**Extrait du texte**

Arrivé au lieu du rendez-vous, l’on inaugura l’arbre de la liberté. Le citoyen Dolhery prononça un discours analogue à la cérémonie qui lut suivi de l’hymne « Veillons au salut de l’Empire ». Dans le même ordre et après avoir fait le tour de l’arbre de la liberté, le cortège se rendit au temple de la Raison et, en la présence des divinités chéries, la Liberté et l’Égalité, tous les citoyens exprimèrent leurs sentiments non équivoques au milieu des chants les plus patriotiques. Le citoyen Berthou prononça un discours énergique bien fait, pour faire courir à d’autres combats et à d’autres victoires tous les amis de la liberté. Alors on annonça l’arrivée des habitants de Villeneuve, ayant leur maire à leur tête, ils venaient mêler leurs cris de joie avec leurs frères de Crosne, ils venaient dans des embrassements fraternels prouver à tous les tyrans, qu’un peuple de frères et amis n’en peut plus de supporter leur vice et leurs forfaits. Le maire exprima en peu de mots ses sentiments, au nom des habitants de Villeneuve, chacun lui répondit par des cris répétés de « Vive la République », « La liberté ou la mort », Le citoyen Legrand, commissaire des représentants du peuple alors en cette commune, lut une adresse aux habitants des campagnes, et, après avoir chanté des hymnes, tous les citoyens allèrent danser autour de l’arbre de la liberté. Pendant cet intervalle, on dressa des tables dans le temple où l’on retrouva des mets frugals, chacun partagea avec ses frères ; la gaieté franche embellit ce festin patriotique, dans les mêmes coupes chacun puisa les mêmes sentiments, et Crosne n’eut qu’un regret dans un si beau jour, ce fut de ne pouvoir serrer dans ses bras, ses enfants qui combattaient les tyrans sur les frontières.
Le soir, une jolie illumination fut le commencement d’un bal charmant. Tous les cœurs étaient à l’unisson, ce au plus haut degré de sensibilité, tous les yeux se tournèrent sans cesse vers la liberté, dans toutes les bouches était son nom. À l’instar de leurs pères, les enfants même, dans de petits combats singuliers, à ce nom sacré prouvaient qu’il faudrait anéantir tous les Français jusqu’au plus petit pour détruire le germe de la liberté trop longtemps étouffé dans leurs cœurs par les infâmes manœuvres des prêtres et des rois ; tout était dans la nature, tout était sublime. Le lendemain encore était un jour de fête ; même transport, même joie ; le surlendemain, chacun quitta sa chaumière pour se rendre à ses travaux respectables, les mères en allaitant leurs enfants, en préparant le repas de leurs hommes, la jeunesse en allant aux écoles, répétaient encore : « Vive la liberté, vive la République, siècle heureux tu nous prouves que la liberté ne perdra jamais ses droits. »
Crosne, le 12 nivôse de l’an II de la République une et indivisible.
Annexe. DÉCRET INSTITUANT LE CALENDRIER RÉVOLUTIONNAIRE 5 OCTOBRE 1793
article premier. L’ère des Français compte de la fondation de la République, qui a eu lieu le 22 septembre 1792 de l’ère vulgaire, jour où le soleil est arrivé à l’équinoxe vrai d’automne, en entrant dans le signe de la balance à 9 h. 18 m. 30 s. du matin, pour l’observatoire de Paris.

**Consigne**
Selon l'extrait, pourquoi les habitants de Villeneuve se rendent-ils à Crosne ? Répondez en une à trois phrases. Appuyez-vous uniquement sur l'extrait.

**Données fournies**
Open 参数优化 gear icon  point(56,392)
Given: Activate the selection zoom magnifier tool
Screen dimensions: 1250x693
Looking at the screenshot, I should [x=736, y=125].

**Résultat de l'exercice**
Les habitants de Villeneuve, avec leur maire à leur tête, viennent mêler leurs cris de joie à ceux de leurs frères de Crosne. Par des embrassements fraternels, ils veulent prouver à tous les tyrans qu'un peuple de frères et amis n'en peut plus de supporter leur vice et leurs forfaits.